### TASK BRIEF
The records below hold a stretch from the line with "You are a computer-use agent. The image size is (800, 547)." through the line with "Click the timeline"; return exactly those lines, ends included, and nothing more.

Data extracted from a collection
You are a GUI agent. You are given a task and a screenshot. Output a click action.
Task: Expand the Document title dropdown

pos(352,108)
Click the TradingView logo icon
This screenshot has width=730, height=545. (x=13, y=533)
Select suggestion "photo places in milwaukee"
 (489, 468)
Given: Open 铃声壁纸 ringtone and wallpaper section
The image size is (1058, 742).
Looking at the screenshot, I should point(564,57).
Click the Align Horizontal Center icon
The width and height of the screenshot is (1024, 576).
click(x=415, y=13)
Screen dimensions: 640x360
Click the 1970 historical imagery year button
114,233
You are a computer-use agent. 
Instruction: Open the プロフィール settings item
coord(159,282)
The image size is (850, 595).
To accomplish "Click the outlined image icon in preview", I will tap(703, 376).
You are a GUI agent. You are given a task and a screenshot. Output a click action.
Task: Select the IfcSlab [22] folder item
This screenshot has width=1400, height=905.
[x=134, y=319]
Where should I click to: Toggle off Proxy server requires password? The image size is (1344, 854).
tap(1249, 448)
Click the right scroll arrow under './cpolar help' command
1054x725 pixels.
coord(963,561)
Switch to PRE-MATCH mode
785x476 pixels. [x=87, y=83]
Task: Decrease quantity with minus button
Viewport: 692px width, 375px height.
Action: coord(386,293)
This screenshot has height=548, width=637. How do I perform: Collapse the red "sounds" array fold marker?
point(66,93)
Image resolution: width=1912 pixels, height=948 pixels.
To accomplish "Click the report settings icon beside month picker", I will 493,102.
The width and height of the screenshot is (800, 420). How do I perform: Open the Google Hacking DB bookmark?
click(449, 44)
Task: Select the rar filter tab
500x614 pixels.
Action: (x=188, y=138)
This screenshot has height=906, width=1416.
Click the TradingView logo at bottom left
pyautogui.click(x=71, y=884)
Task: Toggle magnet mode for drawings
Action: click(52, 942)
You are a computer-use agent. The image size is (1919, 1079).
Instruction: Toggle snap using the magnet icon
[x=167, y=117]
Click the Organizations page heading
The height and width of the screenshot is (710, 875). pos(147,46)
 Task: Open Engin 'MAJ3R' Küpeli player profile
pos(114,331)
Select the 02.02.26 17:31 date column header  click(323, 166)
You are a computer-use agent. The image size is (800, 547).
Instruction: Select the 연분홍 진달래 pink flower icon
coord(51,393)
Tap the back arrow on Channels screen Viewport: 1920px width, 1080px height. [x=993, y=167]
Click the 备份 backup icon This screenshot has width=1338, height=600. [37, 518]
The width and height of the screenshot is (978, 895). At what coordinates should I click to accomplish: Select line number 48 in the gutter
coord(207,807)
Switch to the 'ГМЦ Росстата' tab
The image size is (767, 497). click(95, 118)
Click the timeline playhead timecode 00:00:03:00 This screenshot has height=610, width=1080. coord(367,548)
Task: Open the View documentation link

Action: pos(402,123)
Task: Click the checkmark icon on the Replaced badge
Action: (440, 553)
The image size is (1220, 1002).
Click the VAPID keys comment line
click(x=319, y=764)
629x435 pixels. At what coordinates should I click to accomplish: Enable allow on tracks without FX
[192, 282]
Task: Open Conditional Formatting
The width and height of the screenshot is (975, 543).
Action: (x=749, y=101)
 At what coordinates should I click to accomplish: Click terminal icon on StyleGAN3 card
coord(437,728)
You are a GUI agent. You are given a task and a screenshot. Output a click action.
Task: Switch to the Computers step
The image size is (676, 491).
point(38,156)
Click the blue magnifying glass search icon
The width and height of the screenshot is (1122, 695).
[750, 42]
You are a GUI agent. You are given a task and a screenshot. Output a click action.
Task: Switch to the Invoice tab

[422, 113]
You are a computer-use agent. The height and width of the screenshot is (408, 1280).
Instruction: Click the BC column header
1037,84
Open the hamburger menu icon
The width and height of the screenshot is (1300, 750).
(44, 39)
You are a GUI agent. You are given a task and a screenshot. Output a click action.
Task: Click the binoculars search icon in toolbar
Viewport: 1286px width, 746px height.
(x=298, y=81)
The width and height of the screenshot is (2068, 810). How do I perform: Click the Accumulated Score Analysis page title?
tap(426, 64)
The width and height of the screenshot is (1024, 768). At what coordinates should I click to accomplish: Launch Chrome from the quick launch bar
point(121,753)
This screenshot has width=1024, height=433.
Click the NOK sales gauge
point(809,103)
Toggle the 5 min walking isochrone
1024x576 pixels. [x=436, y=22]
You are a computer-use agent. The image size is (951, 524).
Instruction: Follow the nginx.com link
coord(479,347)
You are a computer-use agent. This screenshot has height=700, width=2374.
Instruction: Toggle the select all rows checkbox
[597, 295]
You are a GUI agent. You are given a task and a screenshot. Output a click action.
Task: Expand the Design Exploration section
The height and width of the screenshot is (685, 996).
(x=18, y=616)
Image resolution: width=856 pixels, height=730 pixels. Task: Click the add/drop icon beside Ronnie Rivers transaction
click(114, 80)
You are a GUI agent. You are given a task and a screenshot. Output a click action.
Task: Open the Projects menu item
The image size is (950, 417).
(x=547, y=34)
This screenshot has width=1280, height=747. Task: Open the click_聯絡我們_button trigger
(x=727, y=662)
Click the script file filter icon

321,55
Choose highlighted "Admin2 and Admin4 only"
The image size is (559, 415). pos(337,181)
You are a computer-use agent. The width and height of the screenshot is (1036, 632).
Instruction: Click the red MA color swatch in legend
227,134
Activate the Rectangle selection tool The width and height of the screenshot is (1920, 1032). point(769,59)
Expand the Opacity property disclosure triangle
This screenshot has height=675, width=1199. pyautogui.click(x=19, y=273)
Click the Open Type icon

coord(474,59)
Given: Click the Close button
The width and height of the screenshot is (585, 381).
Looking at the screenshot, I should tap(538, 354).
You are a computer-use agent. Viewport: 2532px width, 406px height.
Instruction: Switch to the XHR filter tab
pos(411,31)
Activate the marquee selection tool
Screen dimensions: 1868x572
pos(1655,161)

### SOLVED PROBLEM
You are a computer-use agent. The image size is (800, 547).
Instruction: Select the 연분홍 진달래 pink flower icon
coord(51,393)
Tap the back arrow on Channels screen Viewport: 1920px width, 1080px height. [x=993, y=167]
Click the 备份 backup icon This screenshot has width=1338, height=600. [37, 518]
The width and height of the screenshot is (978, 895). At what coordinates should I click to accomplish: Select line number 48 in the gutter
coord(207,807)
Switch to the 'ГМЦ Росстата' tab
The image size is (767, 497). click(95, 118)
Click the timeline playhead timecode 00:00:03:00 This screenshot has height=610, width=1080. coord(367,548)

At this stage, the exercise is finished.